Cobit 5 Study guides, Class notes & Summaries

CISSP PRACTICE TESTS Chapter 2 ▪Asset Security (Domain 2). Questions and answers. VERIFIED. 1. Angela is an information security architect at a bank and has been assigned to ensure that transactions are secure as they traverse the network. She recommends that all transactions use TLS. What threat is the most likely attempting to stop, and what method is she using to proctect against it? A. Man-in-the-middle VPN B. Packet injection, encryption C. Sniffing, encryption D. Sniffing, T...

1. Corporate management (including the CEO) must certify monthly and annually their organization’s internal controls over financial reporting. ANS: F PTS: 1 2. Both the SEC and the PCAOB require management to use the COBIT framework for assessing internal control adequacy. ANS: F PTS: 1 3. Both the SEC and the PCAOB require management to use the COSO framework for assessing internal control adequacy. ANS: F PTS: 1 4. A qualified opinion on management’s assessment of internal control...

How many steps in NIST RMF? Correct Answer 6 Name steps of the NIST RMF Correct Answer 1) Categorize Info Systems 2) Select Security Controls 3) Implement Security Controls 4) Assess Security Controls 5) Authorize Info Systems 6) Monitor Security Controls What are the layers of COBIT? Correct Answer Governance and Management What are the Management layers of COBIT? Correct Answer 1) Align, Plan, and Organize 2) Build, Acquire, and Implement 3) Deliver, Service, and Support 4) Mo...

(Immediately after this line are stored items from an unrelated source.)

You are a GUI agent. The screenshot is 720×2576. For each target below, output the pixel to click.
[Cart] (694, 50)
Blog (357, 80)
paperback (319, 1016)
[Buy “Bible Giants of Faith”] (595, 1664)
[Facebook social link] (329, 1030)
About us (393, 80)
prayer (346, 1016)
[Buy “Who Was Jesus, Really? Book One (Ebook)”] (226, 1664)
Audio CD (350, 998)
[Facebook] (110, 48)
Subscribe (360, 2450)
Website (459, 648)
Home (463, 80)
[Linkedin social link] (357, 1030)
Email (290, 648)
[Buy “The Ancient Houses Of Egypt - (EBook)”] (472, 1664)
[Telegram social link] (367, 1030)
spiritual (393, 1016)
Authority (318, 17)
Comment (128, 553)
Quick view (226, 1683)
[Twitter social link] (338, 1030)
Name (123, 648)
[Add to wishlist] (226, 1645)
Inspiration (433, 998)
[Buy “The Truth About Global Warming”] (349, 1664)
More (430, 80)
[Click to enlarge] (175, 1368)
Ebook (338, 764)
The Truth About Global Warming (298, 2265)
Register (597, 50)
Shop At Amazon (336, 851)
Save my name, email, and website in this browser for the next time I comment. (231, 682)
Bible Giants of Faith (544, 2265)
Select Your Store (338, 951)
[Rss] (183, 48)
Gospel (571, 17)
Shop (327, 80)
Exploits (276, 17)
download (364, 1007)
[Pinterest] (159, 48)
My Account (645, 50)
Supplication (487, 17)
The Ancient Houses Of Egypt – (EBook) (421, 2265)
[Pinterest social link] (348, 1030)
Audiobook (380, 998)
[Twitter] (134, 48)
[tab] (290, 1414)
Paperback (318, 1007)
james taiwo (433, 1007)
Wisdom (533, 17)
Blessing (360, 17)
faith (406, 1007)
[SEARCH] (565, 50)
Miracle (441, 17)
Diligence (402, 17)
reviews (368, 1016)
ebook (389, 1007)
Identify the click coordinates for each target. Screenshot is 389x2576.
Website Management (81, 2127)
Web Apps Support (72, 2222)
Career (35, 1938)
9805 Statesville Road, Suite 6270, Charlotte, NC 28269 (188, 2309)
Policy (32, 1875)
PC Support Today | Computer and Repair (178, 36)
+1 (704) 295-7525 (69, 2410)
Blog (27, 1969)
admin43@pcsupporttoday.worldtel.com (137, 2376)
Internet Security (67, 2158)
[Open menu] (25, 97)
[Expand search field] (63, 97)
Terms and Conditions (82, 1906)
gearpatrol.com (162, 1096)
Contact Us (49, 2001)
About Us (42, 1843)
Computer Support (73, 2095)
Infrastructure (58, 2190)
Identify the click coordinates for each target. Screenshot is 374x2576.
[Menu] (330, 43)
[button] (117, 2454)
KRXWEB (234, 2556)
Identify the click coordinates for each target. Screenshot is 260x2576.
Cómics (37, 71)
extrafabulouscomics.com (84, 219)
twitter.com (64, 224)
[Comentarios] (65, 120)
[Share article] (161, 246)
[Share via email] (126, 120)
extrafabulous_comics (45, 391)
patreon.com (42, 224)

Business Relationship Manager - correct answer -A role that serves as the strategic interface between a Provider, and one or more Business Partners to stimulate, surface and shape business demand for the Provider's products and services and ensure that the potential business value from those products and services is captured, realized, optimized and recognized. Three Perspectives of BRM - correct answer -- Role (duties and responsibilities) - Discipline (skills, capabilities and knowledge) ...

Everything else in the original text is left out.